Written instruction:
State how many of the lines below contain the word "screenshot". Reply with that number alone.

Material:
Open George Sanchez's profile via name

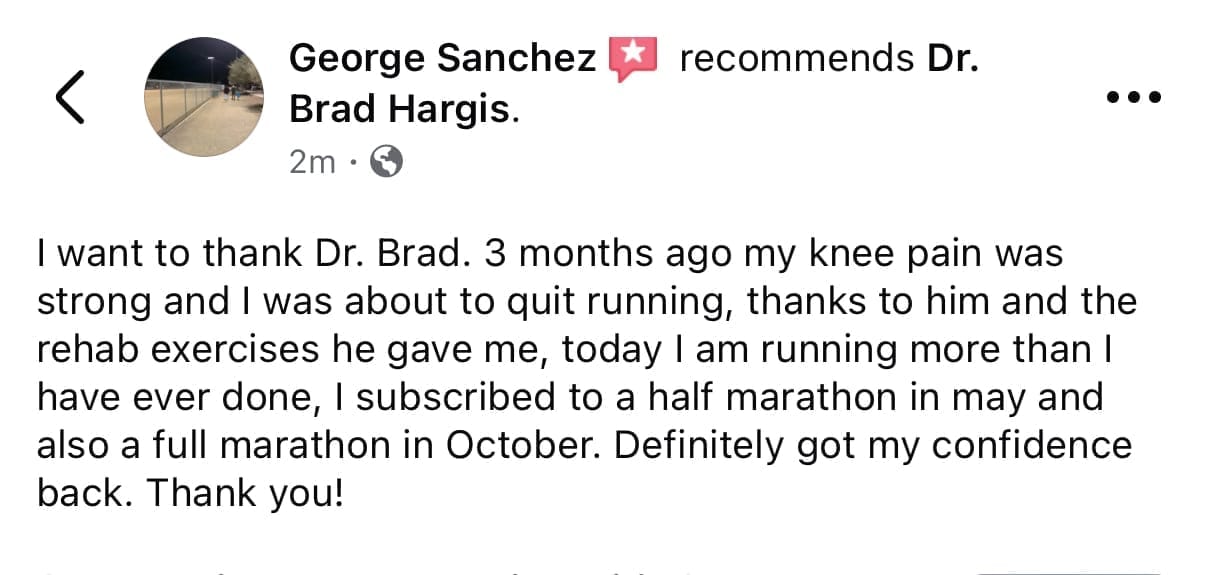[x=443, y=59]
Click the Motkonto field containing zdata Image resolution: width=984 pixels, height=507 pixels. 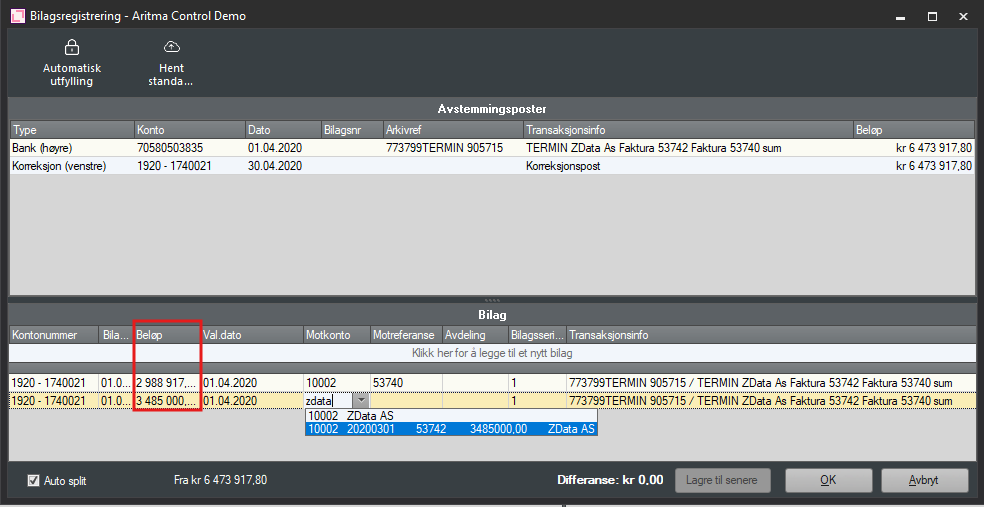328,401
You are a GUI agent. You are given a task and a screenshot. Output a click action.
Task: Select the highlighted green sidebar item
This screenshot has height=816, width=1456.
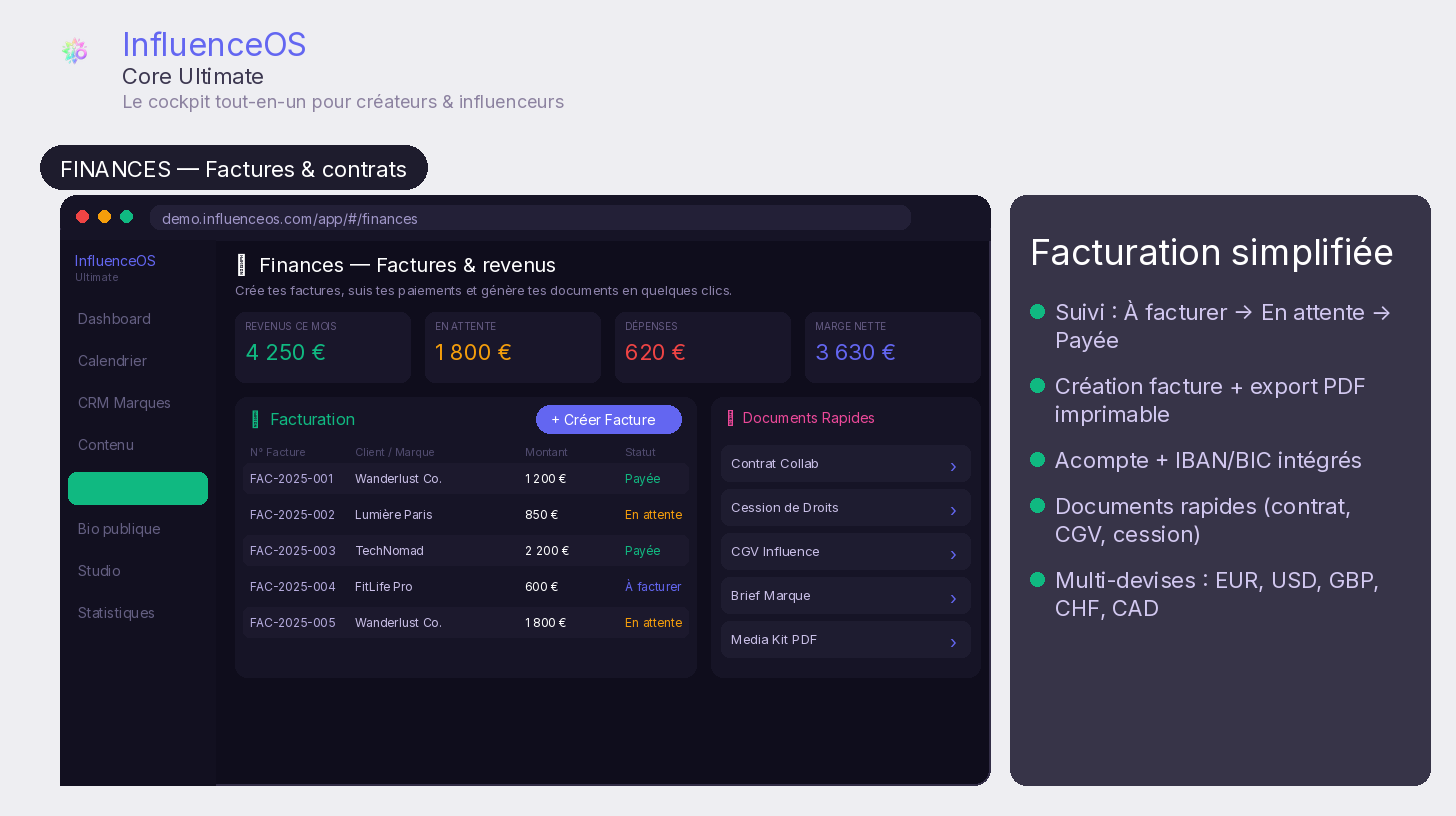point(138,488)
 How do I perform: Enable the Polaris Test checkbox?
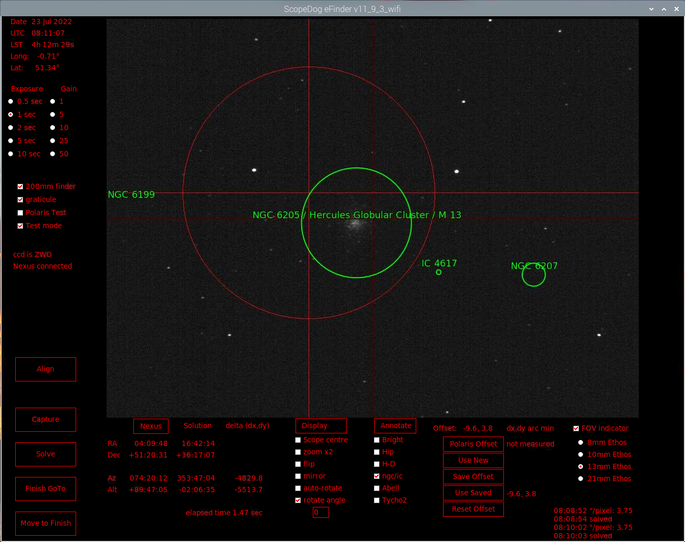tap(20, 212)
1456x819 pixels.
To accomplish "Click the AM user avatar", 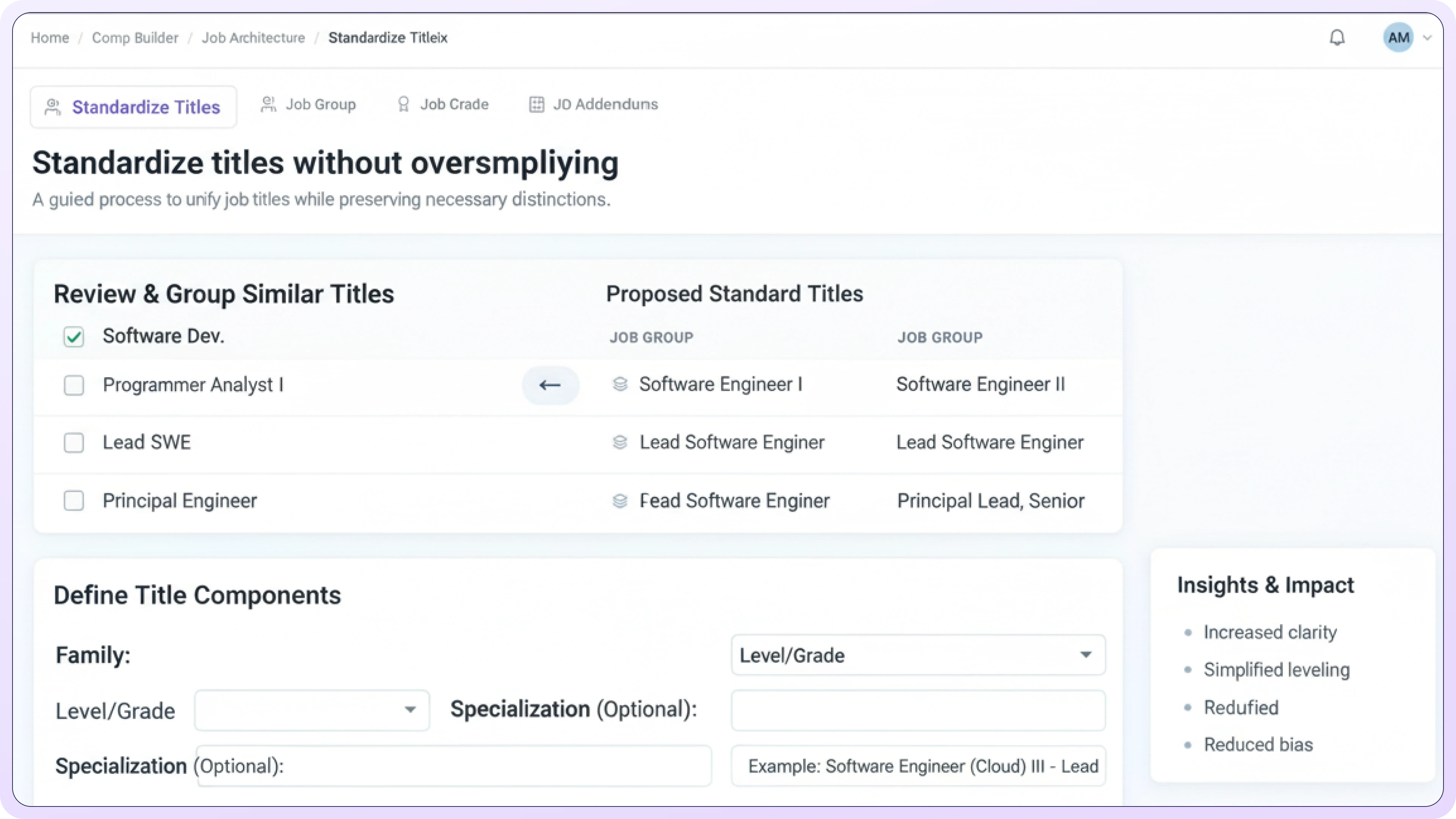I will point(1398,38).
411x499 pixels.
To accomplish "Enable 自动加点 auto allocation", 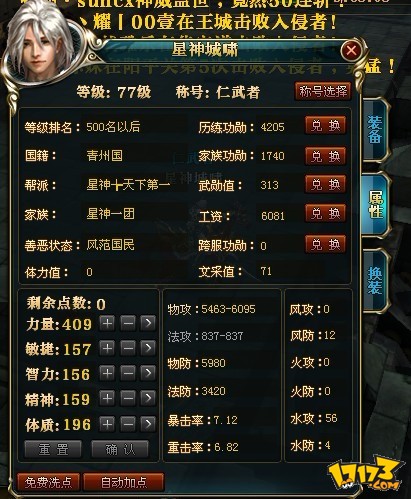I will (124, 482).
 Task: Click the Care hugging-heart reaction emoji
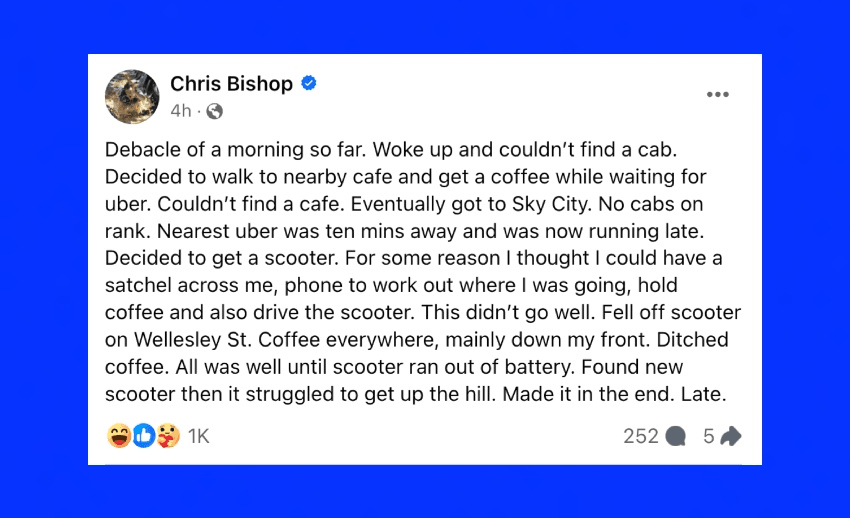168,436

Solution for this problem:
2